I had a book signing at the Winn Parish Library in Winnfield Thursday (May 19). It was arranged by Tom Kelly (right), Publisher of The Piney Woods Journal.
It was fifty years ago this year and with zero experience that I walked into The Ruston Daily Leader to apply for a job opening as advertising salesperson. I was sick of climbing telephone poles for what was then Southern Bell (a little too much like work for my taste—plus I was a lousy telephone repairman).
Tom Kelly was publisher of The Leader then and he hired me at $65 per week—a $5 per week cut from what I was making for the phone company. It took him about a day and a half to realize he’d made a terrible mistake. I couldn’t sell so he made me sports editor where my crowning achievement was taking a trip with Tech assistant coach George Doherty to Shreveport where he signed Terry Bradshaw to a scholarship in the Bradshaw living room. (I wish I still had the photo—Terry had hair back then.)
But this man took me under his wing and taught me that all news is about people and the three most important times in a person’s life is when he is born, when he marries and when he dies. Everything else is just filler, he used to drill into my brain.
I would eventually leave for larger dailies but I always returned—at a higher position: news reporter, city editor and finally managing editor. Somewhere in between, I did manage to return to Louisiana Tech and obtain my degree. If he had not had the patience and a steady hand to provide the guidance that my meager skills demanded, there would be no books, no LouisianaVoice, and I would likely would have been permanently maimed in a fall from a telephone pole. (Safety was not my strong suit in my younger days.)

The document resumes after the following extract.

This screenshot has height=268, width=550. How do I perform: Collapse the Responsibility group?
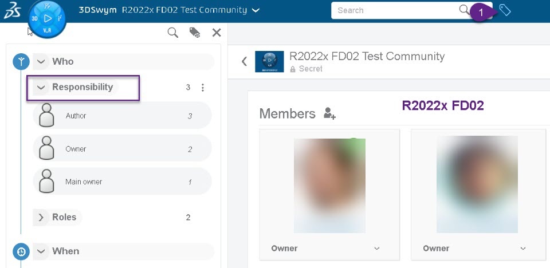pos(41,88)
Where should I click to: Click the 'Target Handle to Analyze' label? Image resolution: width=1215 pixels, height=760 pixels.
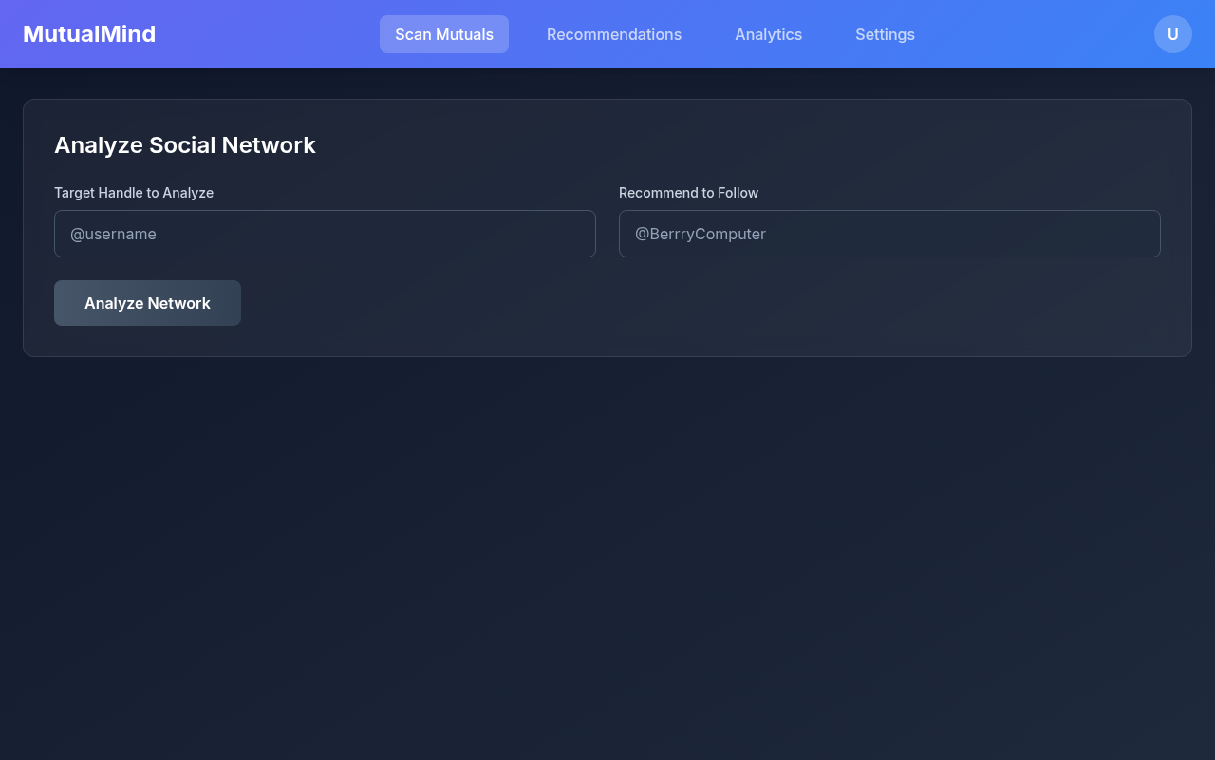point(134,193)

But most important was a lifelong friendship that developed over those years (some of them admittedly tumultuous because we were both hard-headed) and an undying respect and admiration for tk, as we knew him from the signatures on his scathing memos admonishing us for sloppy reporting or a badly posed photograph. “Never take just one photo; take several and then pick the best one,” he would say. “We have lots of film.” (Who remembers film?)